Une association à mettre en avant ?

Avec des amis et mon mari nous avons créé l’association HISA (HUMAN INITIATIVE TO SAVE ANIMALS).

Depuis des années nous cherchons à aider les hommes et les animaux à vivre ensemble! Tous bénévoles dans l’équipe, l’association nous permet d’offrir notre aide ou notre expertise à différents projets. Actuellement, nous focalisons nos efforts sur la panthère des neiges au Ladakh et le guépard au Zimbabwe.

Récemment, nous avons aussi pris sous notre aile le courageux Tommy Gaillard qui s’attaque à la problématique du loup en France. Nous l’assistons pour son travail en collaboration avec Férus. Nous le conseillons notamment sur ses démarches, ses recherches de sponsors, son approche scientifique.

De mon côté, je m’engage aussi localement pour protéger les amphibiens d’une zone naturelle sensible soumise à différentes menaces (Lac du Pêcher, La Pinatelle). Nous avons réuni tous les acteurs locaux (forestiers, éleveurs, chasseurs…) pour essayer de trouver des solutions afin que ce massif sauvage soit mieux protéger.

Pour conclure ?

Il y a encore tellement de travail pour faire reconnaître l’utilité et l’importance des animaux sauvages dans un monde de plus en plus sous influence urbaine. Ces 100 dernières années nous sommes allés trop vite et nous avons été trop gourmands dans notre manière de « consommer » le vivant.

■ Entrées présentées

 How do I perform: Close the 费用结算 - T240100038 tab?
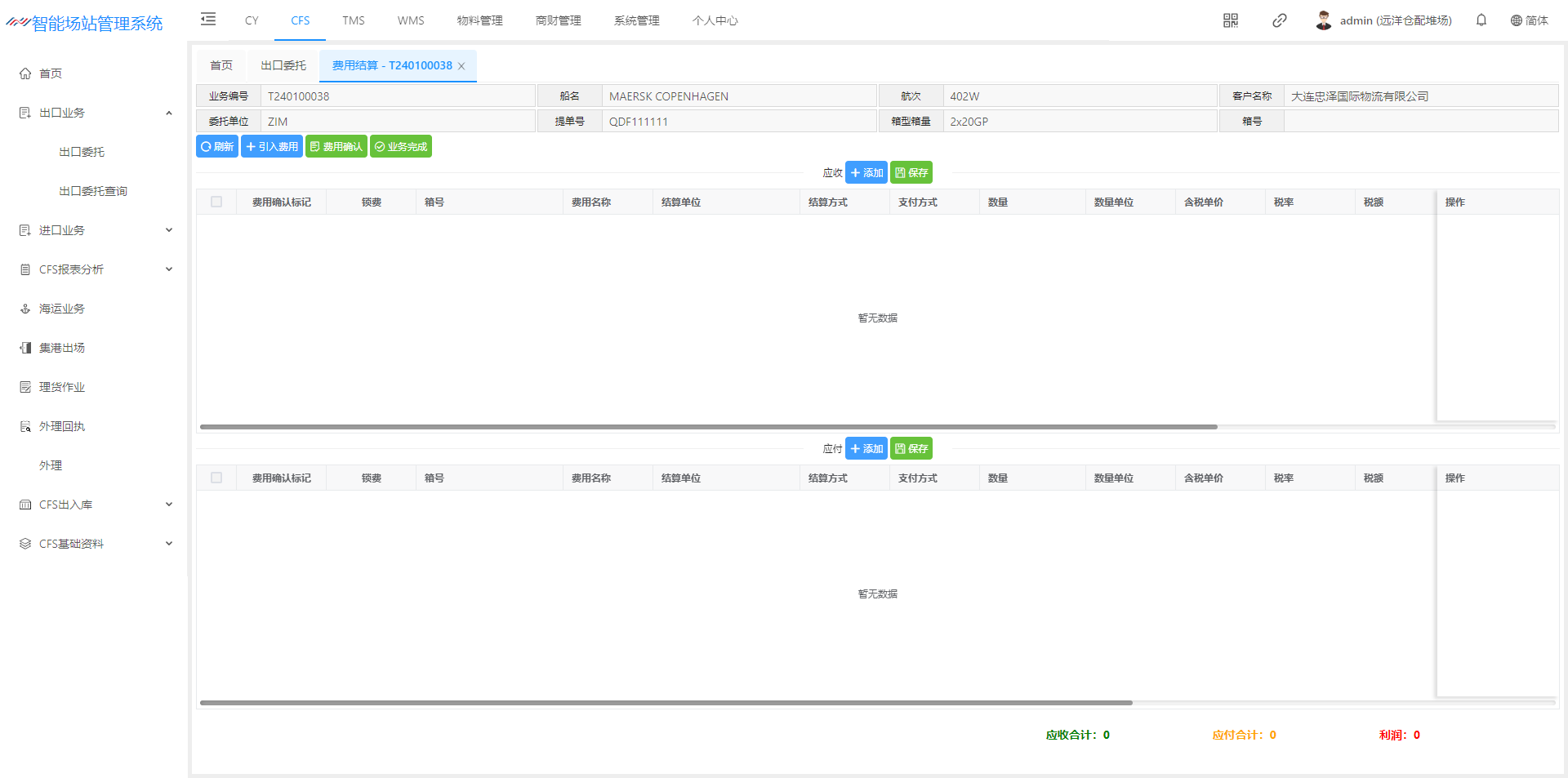(461, 66)
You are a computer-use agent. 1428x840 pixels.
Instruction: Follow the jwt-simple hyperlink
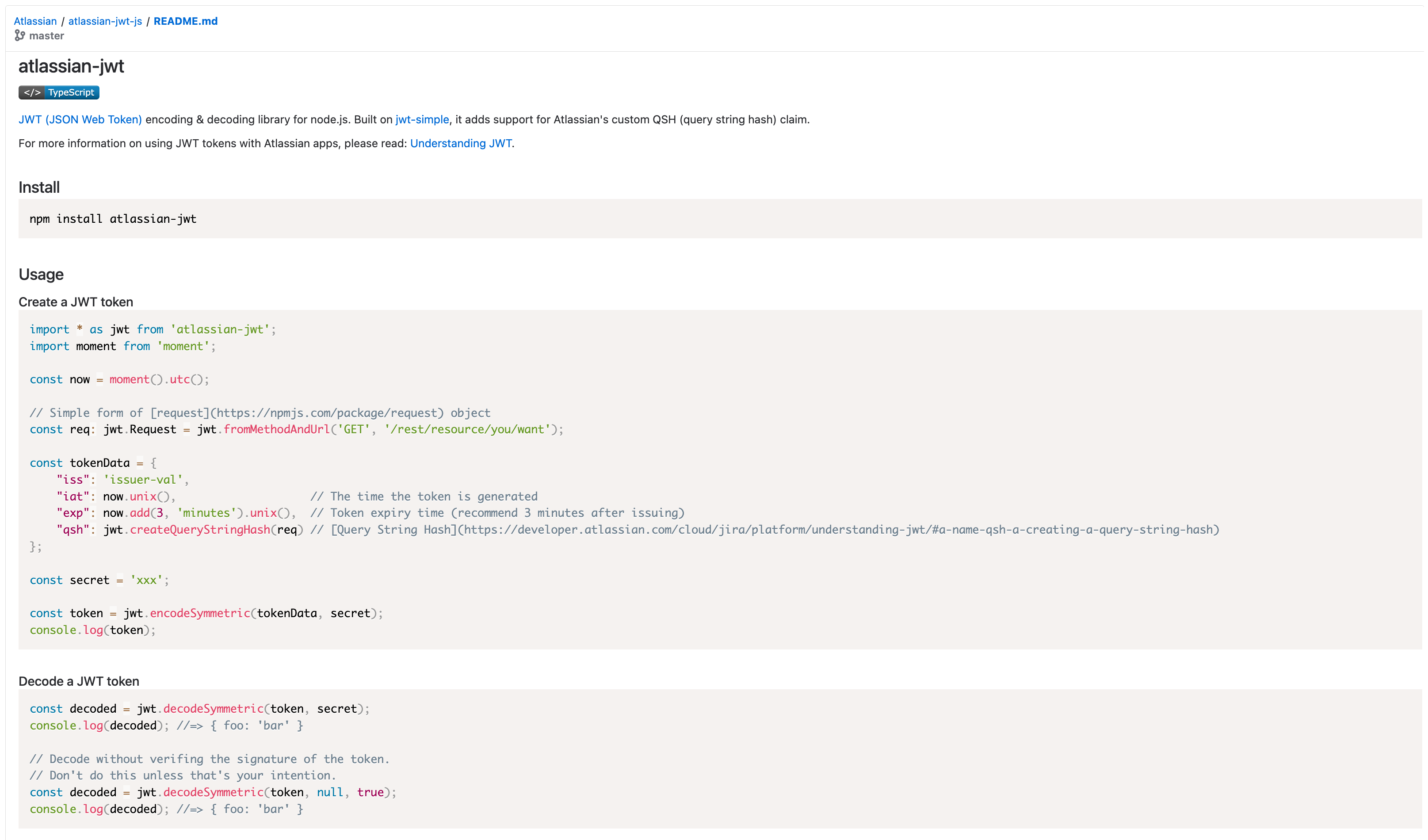(x=422, y=120)
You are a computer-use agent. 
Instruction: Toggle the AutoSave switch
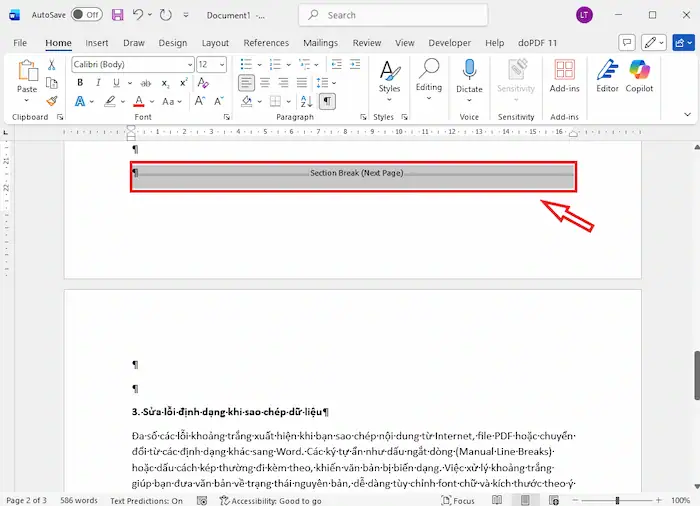(87, 15)
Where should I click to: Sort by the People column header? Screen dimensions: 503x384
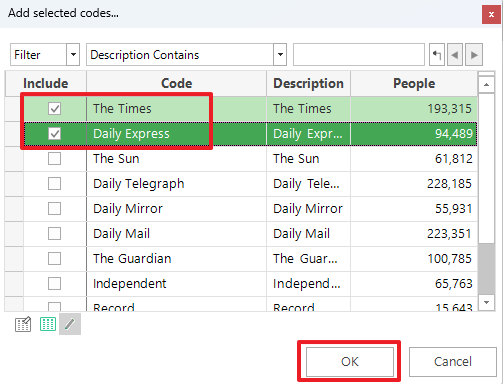coord(414,83)
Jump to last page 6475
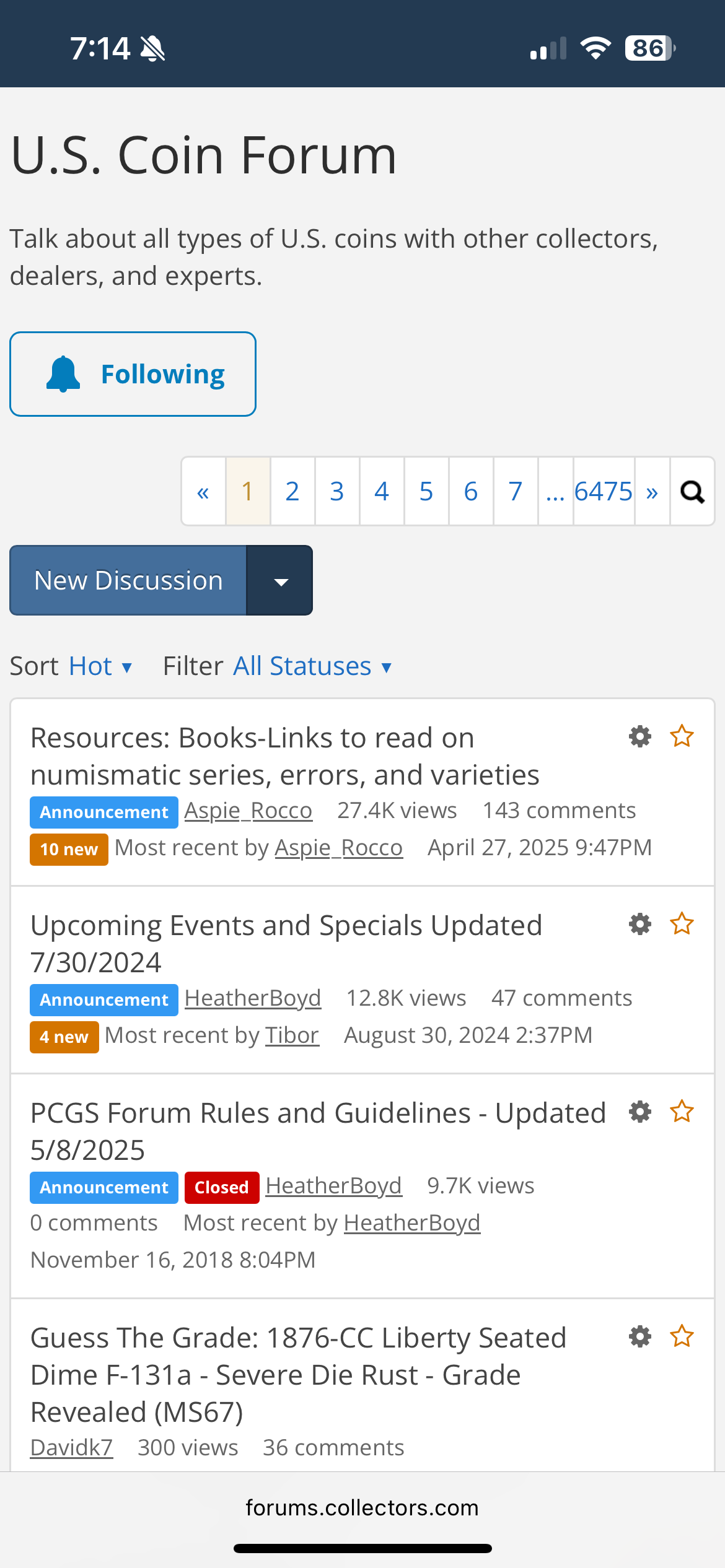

■ Liste des tâches
1) Traduisez en anglais la phrase suivante du texte sur l'association HISA : « Actuellement, nous focalisons nos efforts sur la panthère des neiges au Ladakh et le guépard au Zimbabwe. »
2) Recopiez le passage du texte sur l'association HISA qui va de « Depuis des années » jusqu'à « guépard au Zimbabwe. » inclus.
3) Rédigez la suite du texte sur l'association HISA à partir de sa dernière phrase.

■ Exercices corrigés
1) Currently, we are focusing our efforts on the snow leopard in Ladakh and the cheetah in Zimbabwe.

2)
Depuis des années nous cherchons à aider les hommes et les animaux à vivre ensemble! Tous bénévoles dans l’équipe, l’association nous permet d’offrir notre aide ou notre expertise à différents projets. Actuellement, nous focalisons nos efforts sur la panthère des neiges au Ladakh et le guépard au Zimbabwe.

3)
Néanmoins, il est encore temps de faire machine arrière, trouver des solutions pour ne plus vivre de l’exploitation des animaux et de la nature. Il faut continuer de lutter et parler au nom de ceux qui n’ont pas de voix. La nature, les animaux sauvages ou domestiques qui subissent les errances et les méprises des êtres humains ont besoin de tous leurs défenseurs pour se faire entendre. Il y a de grands combats qui sont menés aujourd’hui dans le monde pour les animaux.

 

C’est certain, le statut juridique d ‘«être sensible » ne va pas directement permettre de stopper les actes barbares et le manque de respect envers les animaux. Mais comme pour les animaux domestiques en février 2015, si ce statut est validé, nous pourrons au moins faire passer un message à tous ceux qui n’en sont pas encore convaincus: 

Nous ne pouvons plus utiliser les êtres vivants comme des choses. Il faut arrêter de croire, parcequ’ils ne parlent pas notre langage, qu’ils ne ressentent rien et qu’ils n’ont pas d’émotions !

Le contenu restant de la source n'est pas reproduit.